In the House of Representatives, abstract claims about the supplement became personal and palpable. For there black statesmen and former slaveholders argued as equals about the nature of human rights, turning the debate on emancipation into a form of revolutionary drama.

Consider the bitter exchange on the floor of the House between a black South Carolinian, Alonzo Ransier, and a white Virginian, John Harris:

Mr. Harris: What would the elder patriots of our country think if they could come on earth and find the American Congress legislating as to how persons … should sit in the theaters … There is not one gentleman upon this floor who can honestly say he really believes that the colored man is created his equal.

Mr. Ransier: I can.

Mr. Harris: It was born in the children of the South … that the colored man was inferior to the white.

Mr. Ransier: I deny that.

Mr. Harris: I do not allow you to interrupt me. Sit down. I am talking to white men.14

A black congressman from Alabama, James Rapier, explained the threshold that had been crossed, using an allusion to the theater. “Most of us have seen the play of Rip Van Winkle, who was said to have slept twenty years.” That was the Southerner’s situation, said Rapier. “He seems not to know that the ideas which he so ably advanced for so many years were by the war swept away, along with the system of slavery … And worse to him than all, he finds the negro here, not only a listener but a participant in debate.”15

A decade after the end of the Civil War, Congress enacted the supplement. As the debate ended, some of the last words belonged to congressman Rapier. “This question resolves itself into this,” he said, “either I am a man or I am not a man.”16

* * *

The final act of the supplement is well-known. In 1883, in the Civil Rights Cases, the Supreme Court struck the legislation down as unconstitutional, without foundation in either the 13th Amendment or the 14th Amendment. Two of the cases before the court concerned the violation of the right to be a theatergoer. “Where does any slavery or servitude, or badge of either, arise from such an act of denial?” asked the court. “What has it to do with the question of slavery?”17

A century after the abolition of slavery, the ethos of the supplement was resurrected. Under Title II of the Civil Rights Act of 1964, Congress entitled all persons, irrespective of race, color, religion, or national origin, to the full and equal enjoyment of the theater as well as other places of public amusement—motion-picture houses, concert halls, stadiums, and arenas. Notably, the 1964 act was grounded not in the anti-slavery 13th Amendment but in the Commerce Clause, and, should state action be involved, in the 14th Amendment.18 Paradoxically, as America celebrated the centennial of slave emancipation, human rights newly came to amusement seekers by virtue of the untrammeled flow of commerce.

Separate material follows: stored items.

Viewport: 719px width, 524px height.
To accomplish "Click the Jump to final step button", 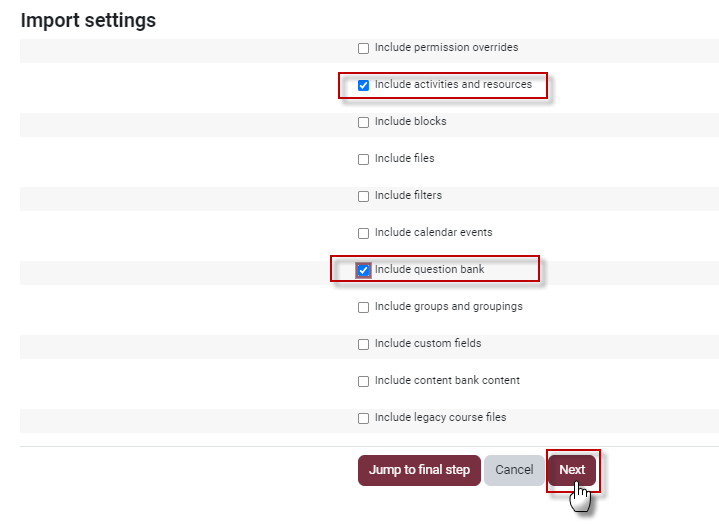I will [419, 470].
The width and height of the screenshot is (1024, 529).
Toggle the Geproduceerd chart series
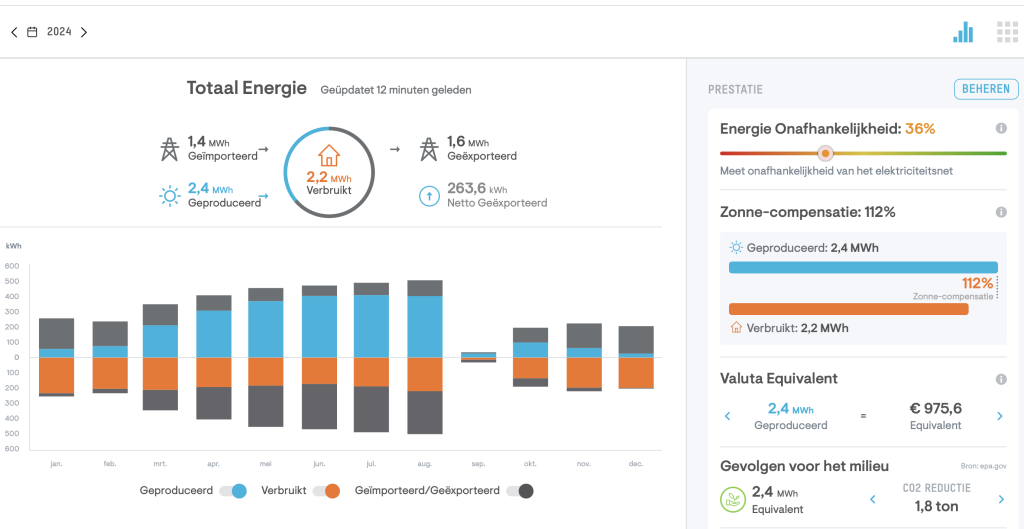233,491
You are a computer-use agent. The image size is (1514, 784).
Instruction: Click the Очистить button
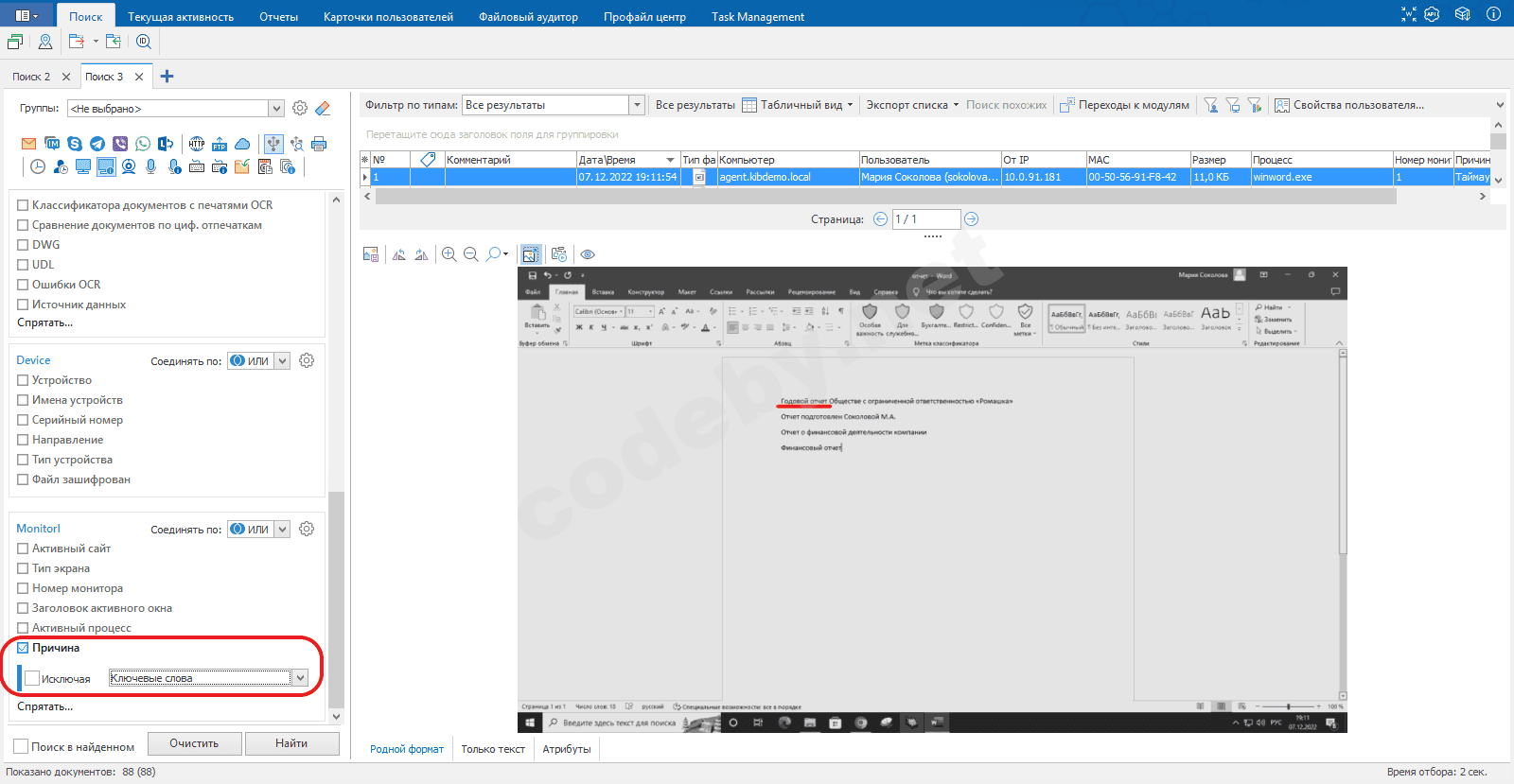click(194, 743)
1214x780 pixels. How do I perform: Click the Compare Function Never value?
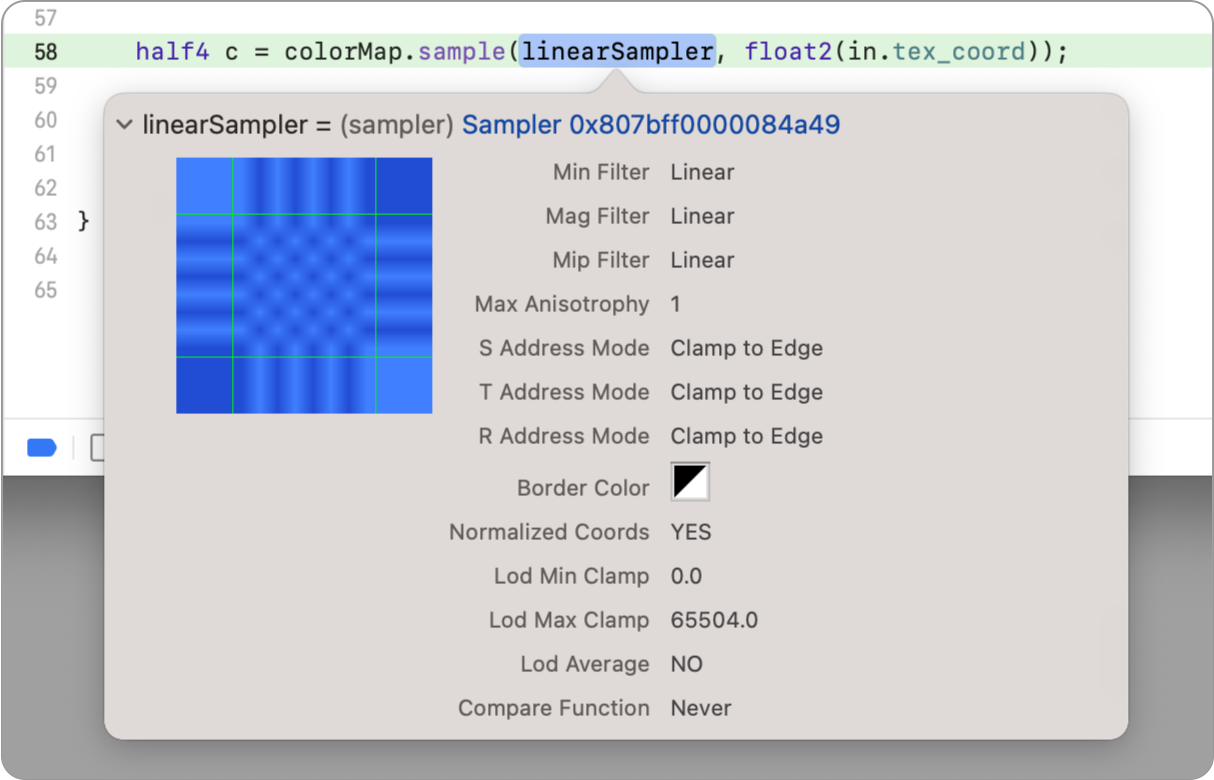(x=701, y=708)
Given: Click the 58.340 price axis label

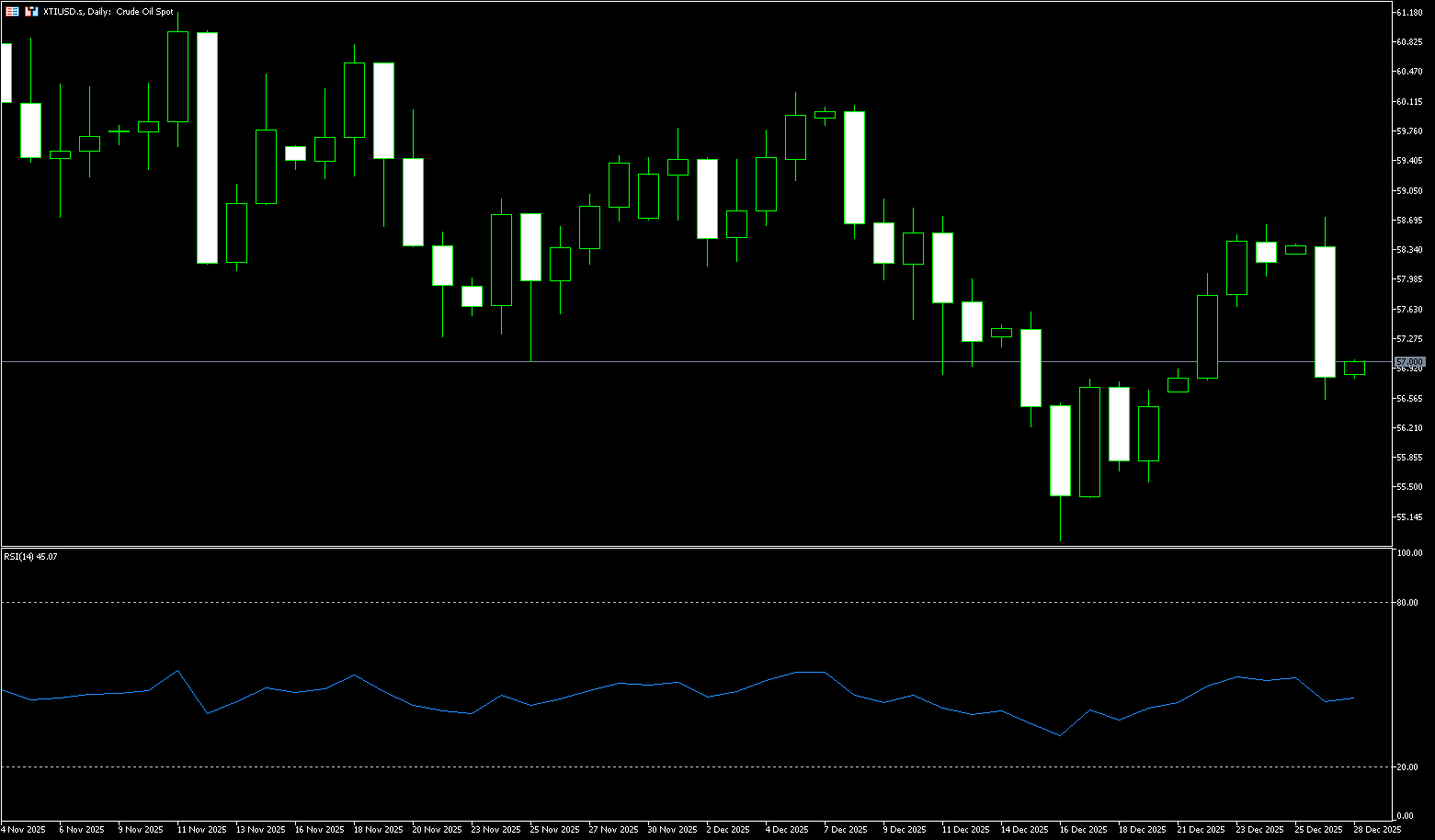Looking at the screenshot, I should point(1409,250).
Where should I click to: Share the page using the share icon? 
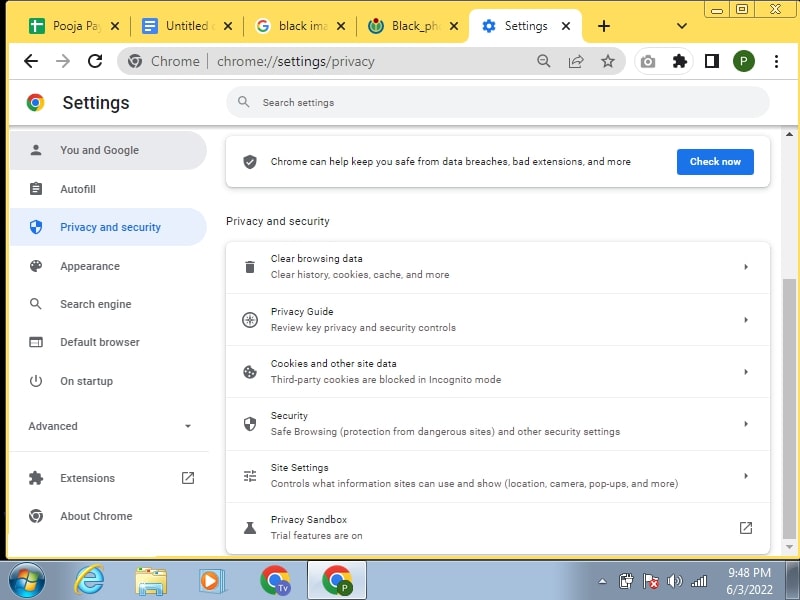(x=576, y=61)
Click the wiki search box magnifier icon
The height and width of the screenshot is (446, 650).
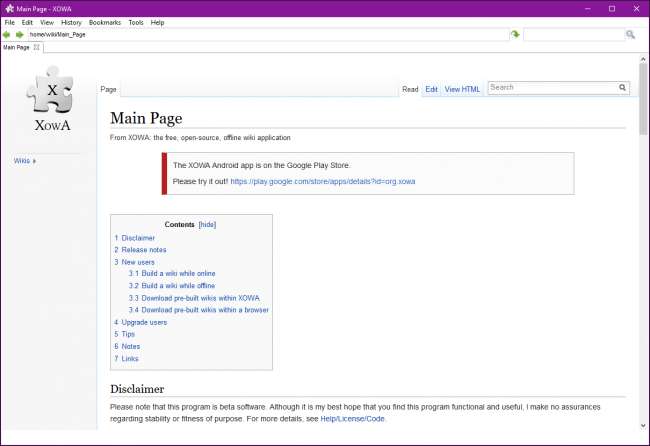622,88
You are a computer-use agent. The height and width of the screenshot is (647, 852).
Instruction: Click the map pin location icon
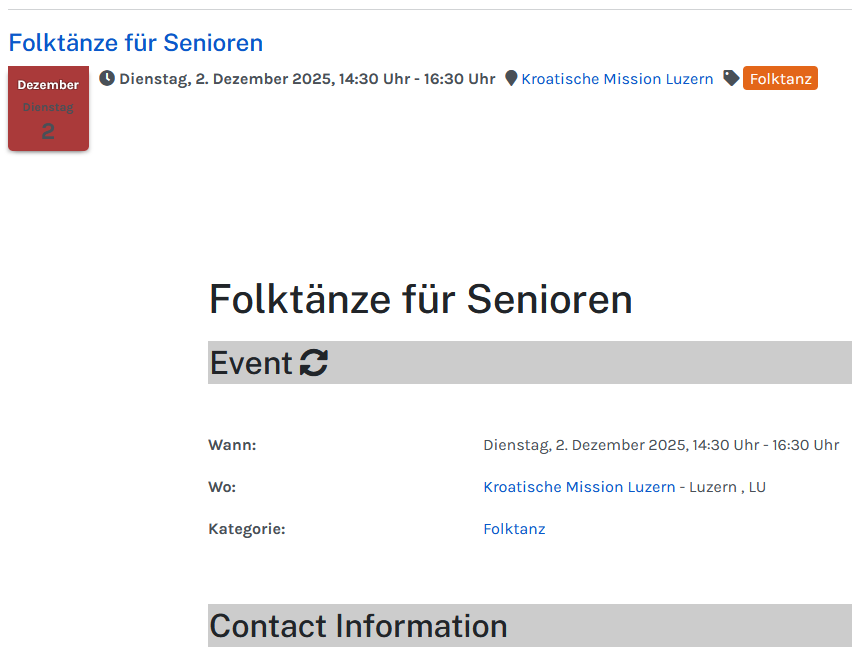(511, 78)
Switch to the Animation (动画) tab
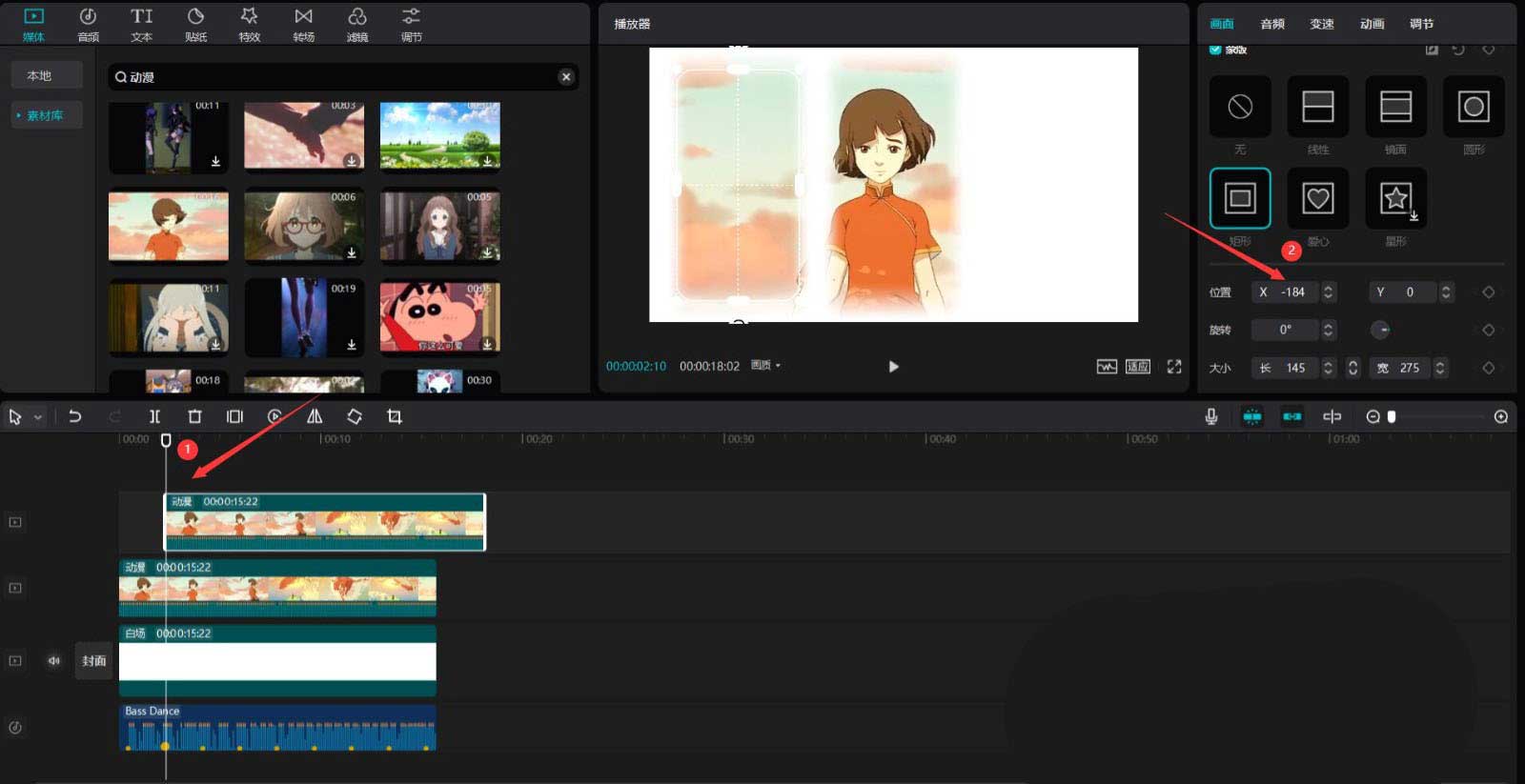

For the most part, the Supplementary Civil Rights Act of 1875 is remembered as a landmark defeat in the battle against Jim Crow—as evidence of the unfinished promise of Reconstruction and a lesson in the limits of the 13th Amendment and in the constraints of the state action requirement of the 14th Amendment.19

But the Supplementary Civil Rights Act of 1875 bears reconsidering as a turning point in both the death of slavery and the emergence of human rights. For a moment, until it was nullified, the act vindicated amusement seeking as a condition of free personhood, transforming the human rights tradition inherited from the Age of Revolution that associated liberty with proprietorship. The rights bearer did not figure as a possessive individual. From the revolution of slave emancipation emerged the idea of a sensuous, affective, and sociable entitlement, protected by the national state, for the purchase price of a ticket.20

Here was something new in the history of human rights: a public right to play, born of the transition from property to person—a right to nonacquisitive happiness as the negation of chattel slavery. In the next century, the Universal Declaration of Human Rights would guarantee the freedom to partake of cultural life, including the arts. That cosmopolitan guarantee—the conversion of the vexed pleasure of theatergoing into a human right—arose as an anti-slavery invention, from the overthrow of America’s peculiar institution.21

Adapted from “Slave Emancipation and the Revolutionizing of Human Rights” by Amy Dru Stanley, originally published in The World the Civil War Made, edited by Gregory P. Downs and Kate Masur. Copyright © 2015 by the University of North Carolina Press. Used by permission of the publisher. www.uncpress.unc.edu.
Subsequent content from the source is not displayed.